By Jason Cruz
Northwest Asian Weekly
Welcome to another edition of The Layup Drill. This month, Jeremy Lin joins a new team, a new MMA organization visits Seattle, and there’s a possible rugby boycott.
Lin finds another team
Jeremy Lin was a Hawk to start the season and now is a Raptor. The Taiwanese American NBA star signed with the playoff-contending Toronto Raptors after negotiating a buyout with the Atlanta Hawks. The Raptors is his 8th NBA team in his career. The Raptors are currently 2nd in the Eastern Conference standings and look to be a favorite to make it to the NBA Finals. Lin will serve as the backup point guard, coming off the bench, behind All-Star guard Kyle Lowry. Lin was averaging 10 points a game this season with the Hawks. He was coming off a torn ACL, which he suffered in the first game of the 2017-2018 season.
After a stint with the Brooklyn Nets, Lin signed with the Hawks this past offseason. The team is in the midst of rebuilding, and is currently one of the worst teams in the league.
The good news for Lin is that he is most certainly guaranteed to be playing for a contender. Lin hasn’t been in the playoffs since the 2013-2014 season with the Houston Rockets.

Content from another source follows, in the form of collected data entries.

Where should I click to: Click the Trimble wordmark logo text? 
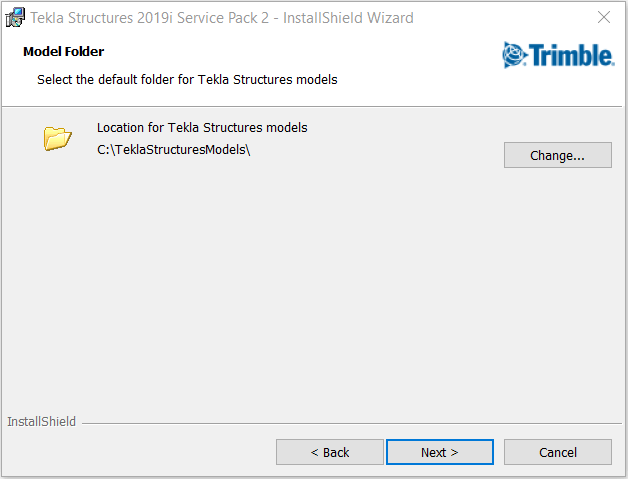(x=571, y=55)
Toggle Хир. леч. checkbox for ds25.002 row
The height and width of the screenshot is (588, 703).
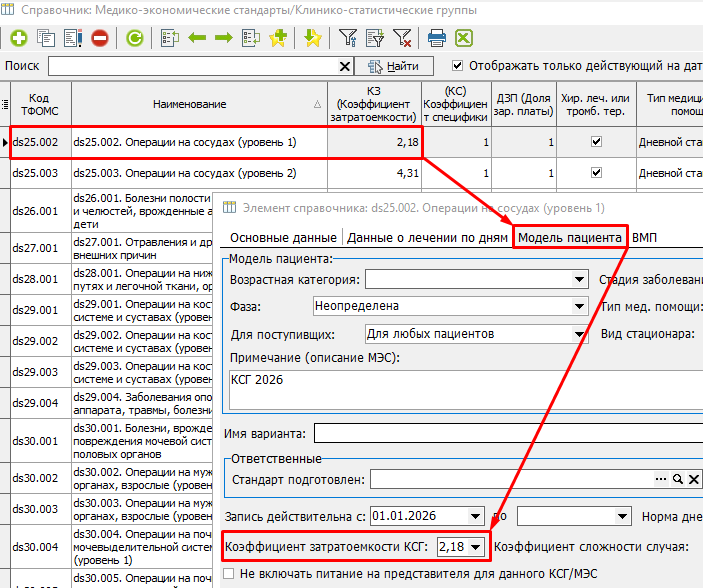tap(596, 143)
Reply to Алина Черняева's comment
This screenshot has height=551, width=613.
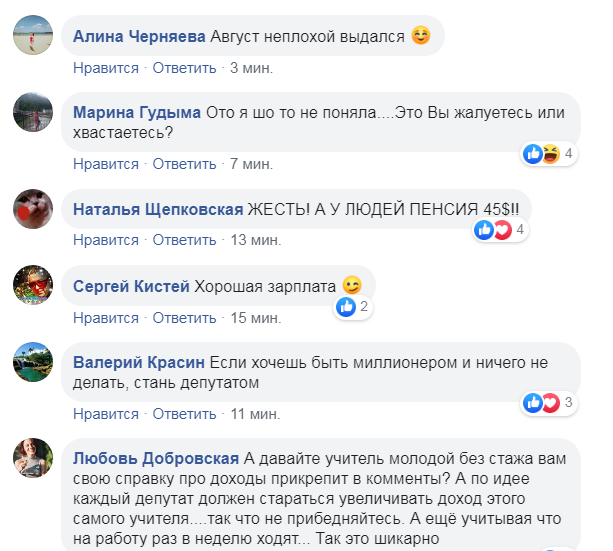185,68
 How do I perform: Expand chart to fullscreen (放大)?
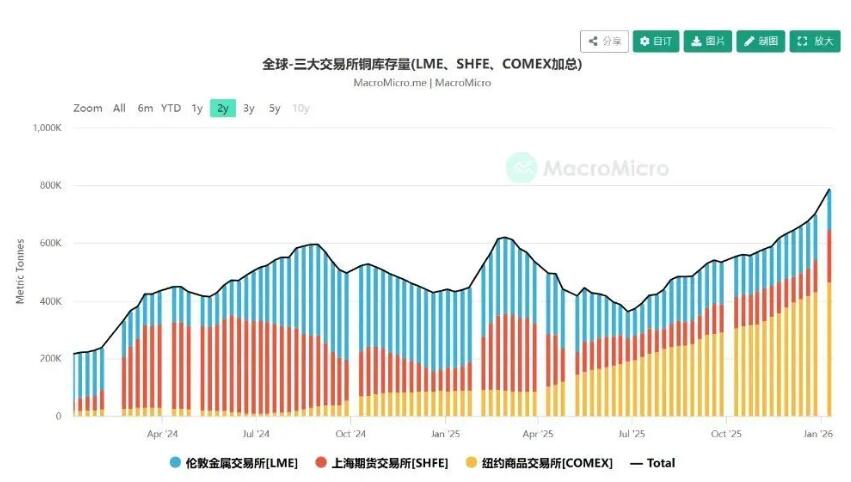[814, 41]
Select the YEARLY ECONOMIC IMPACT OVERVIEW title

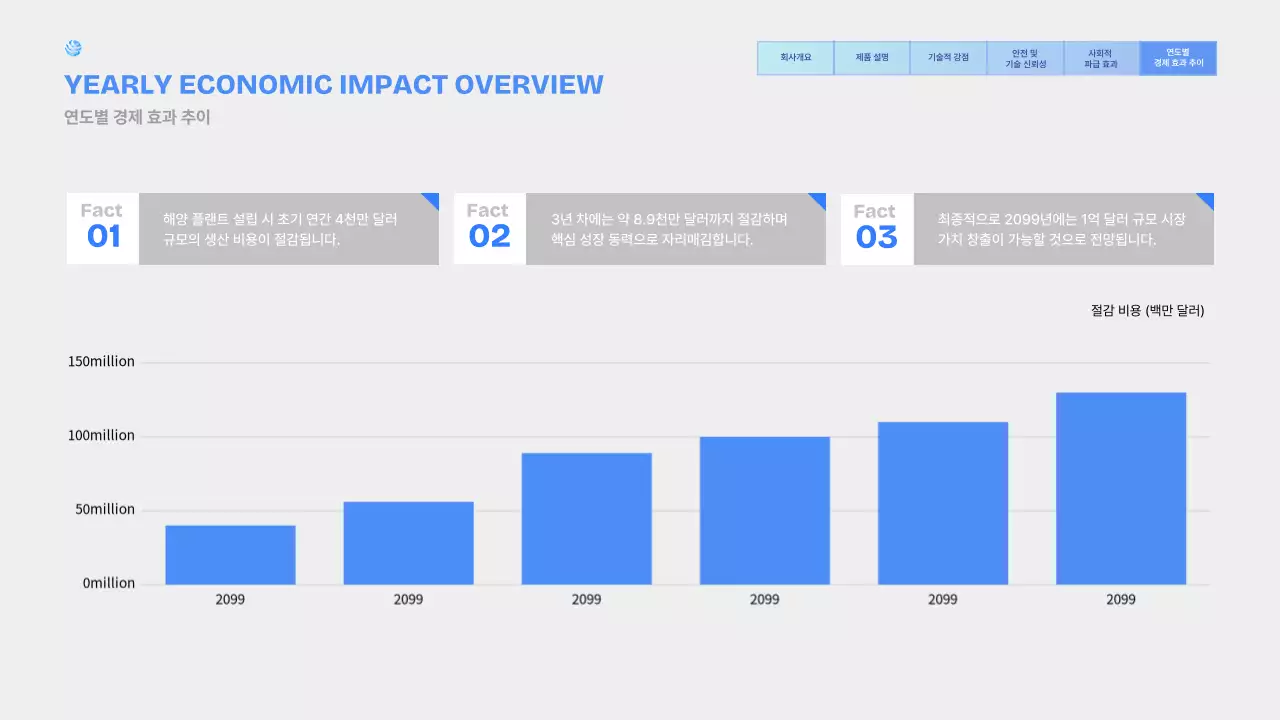click(333, 85)
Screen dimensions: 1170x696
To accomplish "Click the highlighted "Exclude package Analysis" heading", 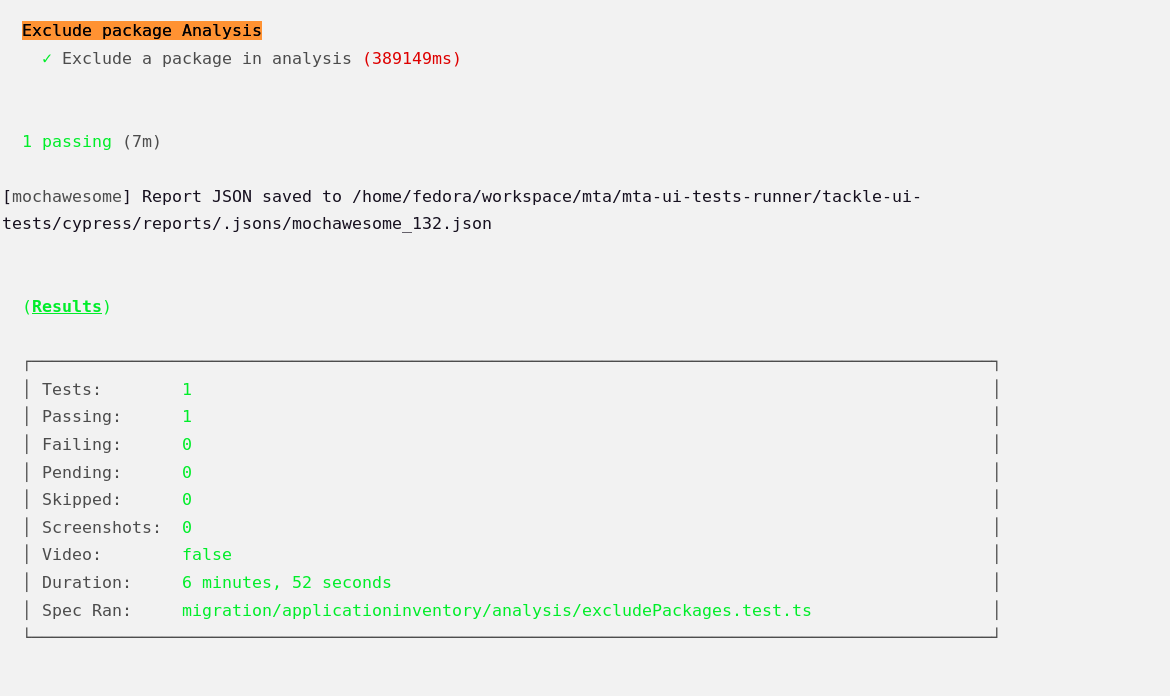I will point(142,31).
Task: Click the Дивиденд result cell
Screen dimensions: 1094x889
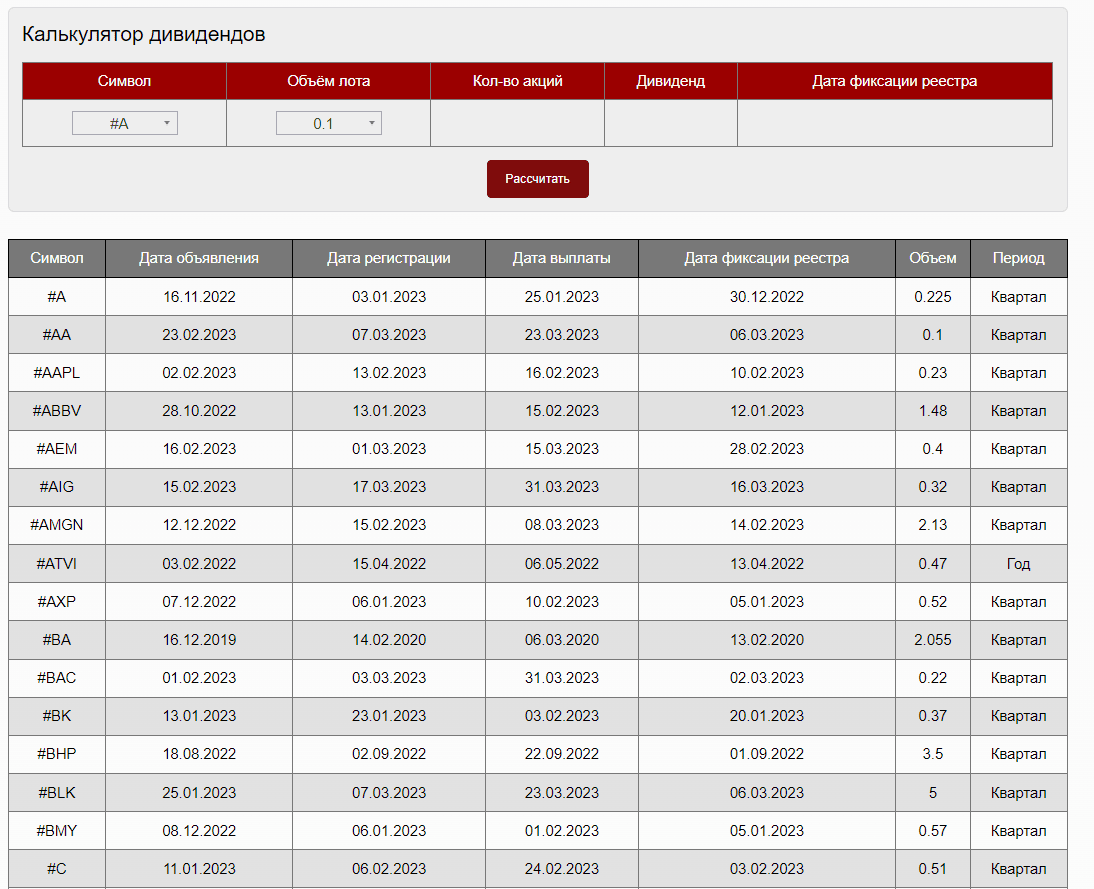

It will be nice to see Lin back in the spotlight after a year of being out due to a knee injury and playing in relative obscurity with underperforming teams.
Eight teams in 9 years sounds like a journeyman player that barely find their way onto an NBA roster. But Lin has been a good player that has yet to find a long-term home. Whether it’s the business of basketball or not a good fit with a team, or a better opportunity with another team, Lin has not made a solid home in any NBA city. It’s clear that 30-year-old Lin is here to stay for several more years. It would be great to see him latch on with the Raptors and help them make a run for the NBA title.
ONE Championship makes U.S. appearance with stop in Seattle
On a cold, but rainless Monday afternoon in late February, Singapore-based ONE Championship MMA made its U.S. debut with a “meet and greet” at the Southwest Boys & Girls Club in White Center.
The kids had not heard of the sport of mixed martial arts, but representatives from ONE were there to explain to them. Former UFC fighter Rich Franklin is now the vice president of Asian Mixed Martial Arts for ONE Championship. Miesha Tate, the former UFC women’s bantamweight fighter, is now a brand ambassador for the company. She is from Washington state where she wrestled in high school. Arguably, Demetrious Johnson is the best MMA fighter in the world. He successfully defended his UFC Featherweight title more than any champion in the UFC. After a successful stint with the promotion, he was able to sign with ONE Championship late last year.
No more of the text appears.